[Goal] Repeat the material below verbatim, line for line, without altering anything.

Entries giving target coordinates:
========

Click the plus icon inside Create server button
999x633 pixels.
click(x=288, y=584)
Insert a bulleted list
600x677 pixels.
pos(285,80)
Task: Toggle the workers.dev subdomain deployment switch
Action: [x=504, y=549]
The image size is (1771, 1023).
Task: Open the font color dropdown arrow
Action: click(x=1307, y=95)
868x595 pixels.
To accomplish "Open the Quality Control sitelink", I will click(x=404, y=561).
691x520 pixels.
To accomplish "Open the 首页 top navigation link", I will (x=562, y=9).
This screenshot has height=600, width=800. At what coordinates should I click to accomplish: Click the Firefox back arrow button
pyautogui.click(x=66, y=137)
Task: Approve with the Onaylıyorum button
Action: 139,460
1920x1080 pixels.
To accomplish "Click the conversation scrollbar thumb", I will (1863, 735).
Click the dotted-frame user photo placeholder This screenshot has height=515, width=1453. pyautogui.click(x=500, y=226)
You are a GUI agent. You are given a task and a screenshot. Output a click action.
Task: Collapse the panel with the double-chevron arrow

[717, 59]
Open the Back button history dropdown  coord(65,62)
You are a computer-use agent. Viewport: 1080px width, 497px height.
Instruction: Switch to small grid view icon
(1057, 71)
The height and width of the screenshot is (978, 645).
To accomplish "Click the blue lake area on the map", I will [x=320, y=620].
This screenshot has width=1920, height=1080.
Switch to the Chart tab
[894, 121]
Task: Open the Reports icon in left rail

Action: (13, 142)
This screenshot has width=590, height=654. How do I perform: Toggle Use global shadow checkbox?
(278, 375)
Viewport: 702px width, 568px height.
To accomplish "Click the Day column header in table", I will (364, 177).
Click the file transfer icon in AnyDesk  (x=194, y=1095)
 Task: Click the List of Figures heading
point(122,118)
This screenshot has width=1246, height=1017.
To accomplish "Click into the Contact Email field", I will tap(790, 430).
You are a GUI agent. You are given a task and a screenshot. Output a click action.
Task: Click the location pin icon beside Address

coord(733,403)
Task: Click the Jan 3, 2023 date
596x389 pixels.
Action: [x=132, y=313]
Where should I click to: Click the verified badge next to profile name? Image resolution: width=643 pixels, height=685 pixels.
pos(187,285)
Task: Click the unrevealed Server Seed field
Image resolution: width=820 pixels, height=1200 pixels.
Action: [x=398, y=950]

========

[Final result]
Click the plus icon inside Create server button
999x633 pixels.
click(x=288, y=584)
Insert a bulleted list
600x677 pixels.
pos(285,80)
Task: Toggle the workers.dev subdomain deployment switch
Action: [x=504, y=549]
The image size is (1771, 1023).
Task: Open the font color dropdown arrow
Action: click(x=1307, y=95)
868x595 pixels.
To accomplish "Open the Quality Control sitelink", I will click(x=404, y=561).
691x520 pixels.
To accomplish "Open the 首页 top navigation link", I will (x=562, y=9).
This screenshot has height=600, width=800. At what coordinates should I click to accomplish: Click the Firefox back arrow button
pyautogui.click(x=66, y=137)
Task: Approve with the Onaylıyorum button
Action: 139,460
1920x1080 pixels.
To accomplish "Click the conversation scrollbar thumb", I will (1863, 735).
Click the dotted-frame user photo placeholder This screenshot has height=515, width=1453. pyautogui.click(x=500, y=226)
You are a GUI agent. You are given a task and a screenshot. Output a click action.
Task: Collapse the panel with the double-chevron arrow

[717, 59]
Open the Back button history dropdown  coord(65,62)
You are a computer-use agent. Viewport: 1080px width, 497px height.
Instruction: Switch to small grid view icon
(1057, 71)
The height and width of the screenshot is (978, 645).
To accomplish "Click the blue lake area on the map", I will [x=320, y=620].
This screenshot has width=1920, height=1080.
Switch to the Chart tab
[894, 121]
Task: Open the Reports icon in left rail

Action: (13, 142)
This screenshot has width=590, height=654. How do I perform: Toggle Use global shadow checkbox?
(278, 375)
Viewport: 702px width, 568px height.
To accomplish "Click the Day column header in table", I will (364, 177).
Click the file transfer icon in AnyDesk  (x=194, y=1095)
 Task: Click the List of Figures heading
point(122,118)
This screenshot has width=1246, height=1017.
To accomplish "Click into the Contact Email field", I will tap(790, 430).
You are a GUI agent. You are given a task and a screenshot. Output a click action.
Task: Click the location pin icon beside Address

coord(733,403)
Task: Click the Jan 3, 2023 date
596x389 pixels.
Action: [x=132, y=313]
Where should I click to: Click the verified badge next to profile name? Image resolution: width=643 pixels, height=685 pixels.
pos(187,285)
Task: Click the unrevealed Server Seed field
Image resolution: width=820 pixels, height=1200 pixels.
Action: [x=398, y=950]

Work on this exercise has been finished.